416 425 merging

[jum-s]

This PR integrates the last features required by 416 user api and 425 oauth It opens endpoint with valid authentication process. As a third party user, i can now access my own information through /user endpoint which fetch user store. It also improve several api service:

• obsolete testing routes are deleted (/users/:id, /secretPage)
• set cookie is secured
• user store views byId update

[jum-s]

should be good to go

[almereyda]

Sorry, I was sick last week. After deploying this branch to staging, a private browser window is immediately presented with a connect.sid cookie for the whole .allmende.io domain before attemping to call /auth.

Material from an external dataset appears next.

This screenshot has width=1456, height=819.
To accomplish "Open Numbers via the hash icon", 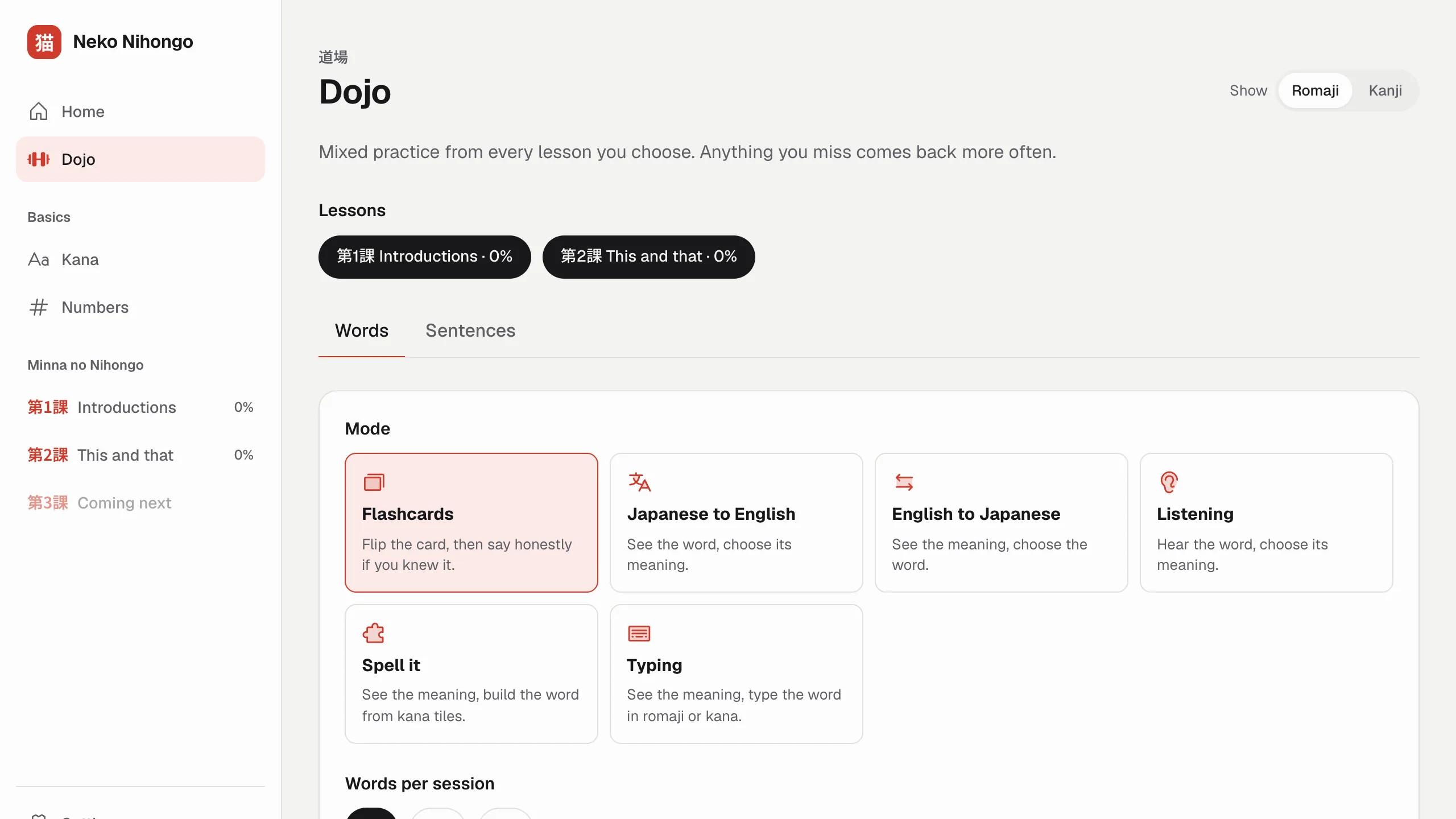I will (39, 307).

Also the server log contains a warning:

2017-11-11T00:53:43.444683132Z app[web.1]: -----
2017-11-11T00:53:45.551343979Z app[web.1]: Warning: connect.session() MemoryStore is not
2017-11-11T00:53:45.551373090Z app[web.1]: designed for a production environment, as it will leak
2017-11-11T00:53:45.551376178Z app[web.1]: memory, and will not scale past a single process.

[almereyda]

The use of a cookie name of cookie.sid and a domain scope of allmende.io for it breaks again the login at https://hack.allmende.io due to a name and scope collision.

[jum-s]

I dont think refusing this PR the best, nothing is wrong here, the branch works.. not perfectly but it does. To answer your questions:

• the cookie name is just a default, doesnt change anything in the behavior.
• The cross domain scope has been deleted in the commit 7327bb3, are you talking about the cookie path ? that should be for /data ?
• According to https://stackoverflow.com/questions/10760620/using-memorystore-in-production' i dont think storing cookies in a memorystore (aka couchdb) is necessary since the warning (only) about memory leaks is about storing expired cookies of users that dont come back to the platform, which is an acceptable risk for the moment.